Extended version: Stanford HPNG Technical Report TR05-HPNG-060606 pdf.

“Recent Results on Sizing Router Buffers”
Guido Appenzeller, Nick McKeown, Joel Sommers, Paul Barford
Proceedings of the Network Systems Design Conference, October 18-20 2004, San Jose, Ca. pdf,

“Sizing Router Buffers”
Guido Appenzeller, Isaac Keslassy and Nick McKeown
ACM SIGCOMM 2004, Portland, August 2004. pdf, ps
Extended version: Stanford HPNG Technical Report TR04-HPNG-060800 pdf, ps
- gettys Says:
  January 13, 2011 at 7:31 am | Reply
  Thanks greatly for all the references!
Dylan Hall Says:
January 19, 2011 at 5:45 pm | Reply
Thanks for your investigation and write up. I think you’ve managed to bring together some fairly well know behaviors (fill your link and it becomes useless for anything else) and make sense of it 🙂

7-8 years ago I was trying to implement a “QoS” service on our then rather new network. The service consisted of a Frame Relay link to the customer which terminated on an ATM switch (I don’t recall what type, not my area), which re-encapsulated the packets in ATM and delivered them to my router (Unisphere, now Juniper ERX). Frame relay has the ability to interleave frames (FRF.12 I think it’s called) so you can run VoIP on low speed links, but due to the ATM layer in the middle we couldn’t take advantage of that.

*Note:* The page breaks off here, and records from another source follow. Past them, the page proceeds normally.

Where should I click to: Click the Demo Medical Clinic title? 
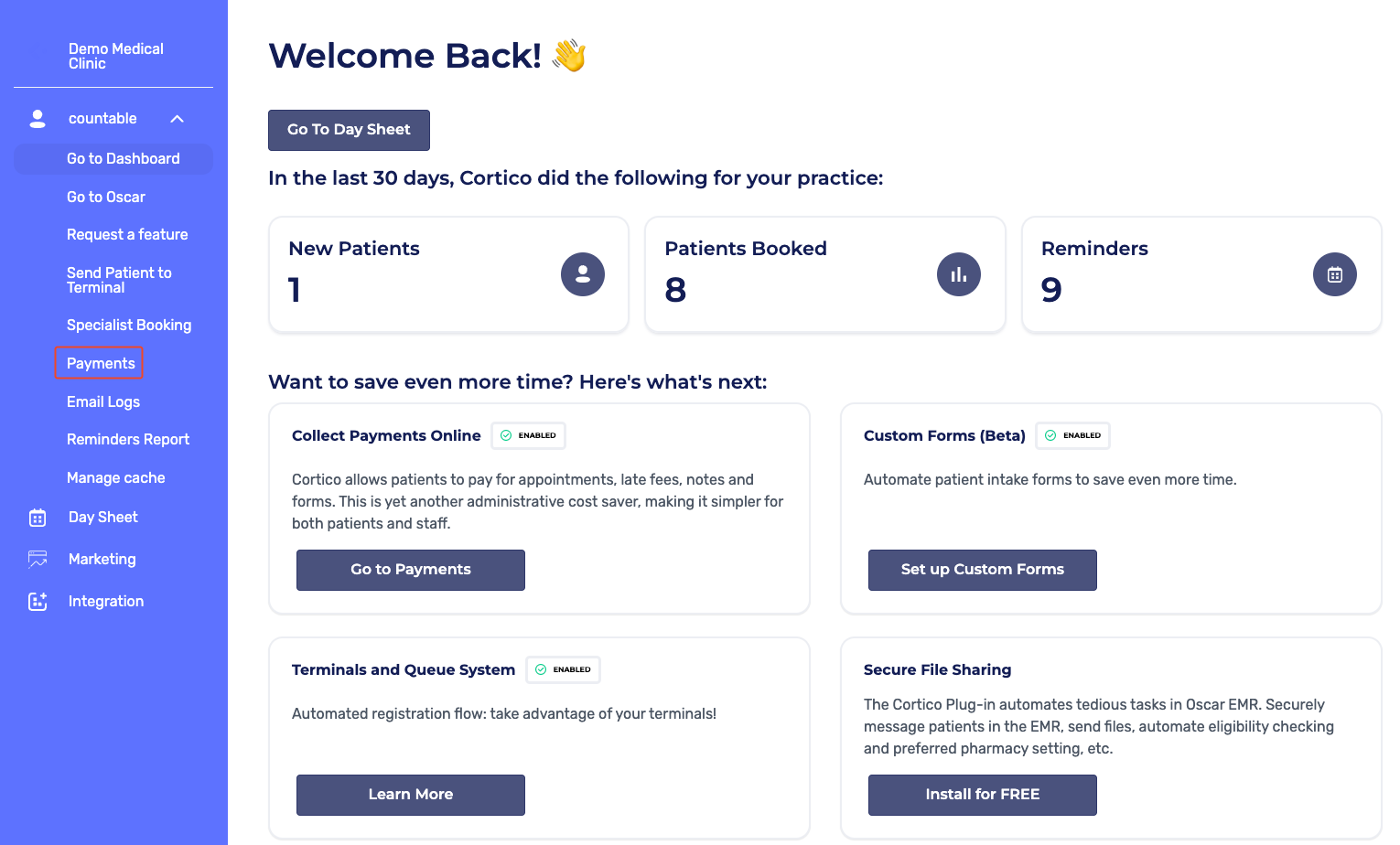[x=115, y=56]
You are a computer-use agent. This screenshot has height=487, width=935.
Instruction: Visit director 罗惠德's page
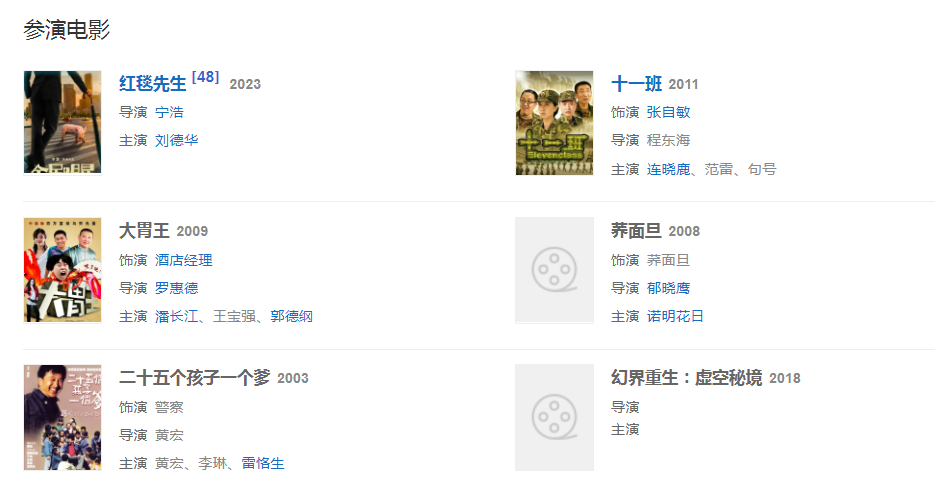point(177,288)
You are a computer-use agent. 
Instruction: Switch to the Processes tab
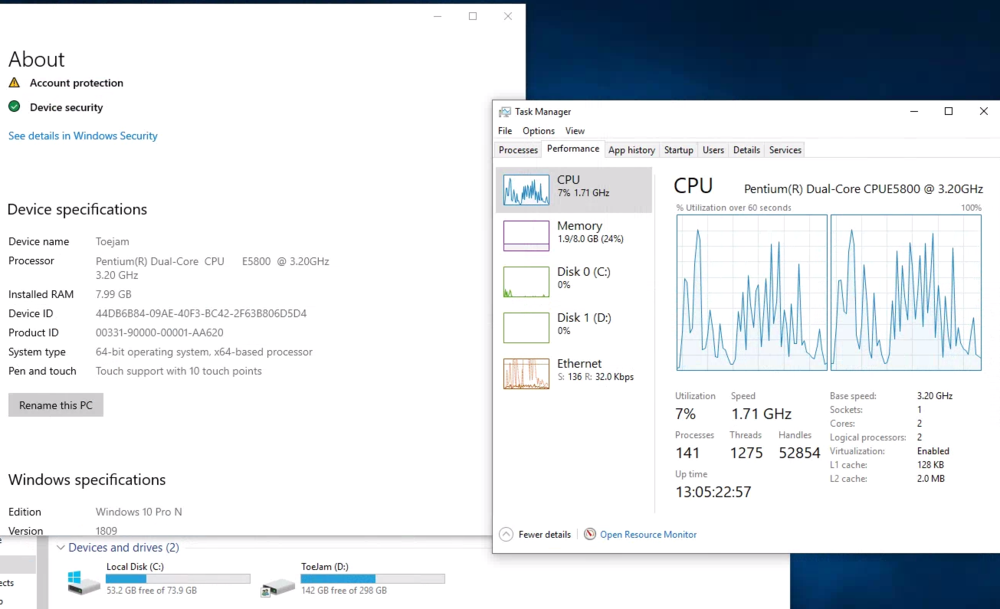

Our primary concern was jitter caused by the serialisation delay on low speed links. At the time Cisco said 768Kbps was the lower bound, and we were aiming for 1Mbps given the additional buffering/jitter introduced by the ATM layer.

Most of my lab testing involved saturating low priority queues with UDP packets (no back off so the queues were permanently full) and testing that the higher priority queues still had a timely (low latency/jitter) service.

Some of the interesting facts I figured out during this process where:

Our Ethernet switches (Extreme i-series) use 256kB buffers on each port.
The Juniper ERX lines cards are equipped with 32MB of buffer which is shared dynamically among all the sub-interfaces on that card (each card supports up to 32000 sub interfaces). Each sub-interface has an upper bound of 7MB of buffer.
The Cisco CPE at the time (2500/2600 routers) used 64kB buffers.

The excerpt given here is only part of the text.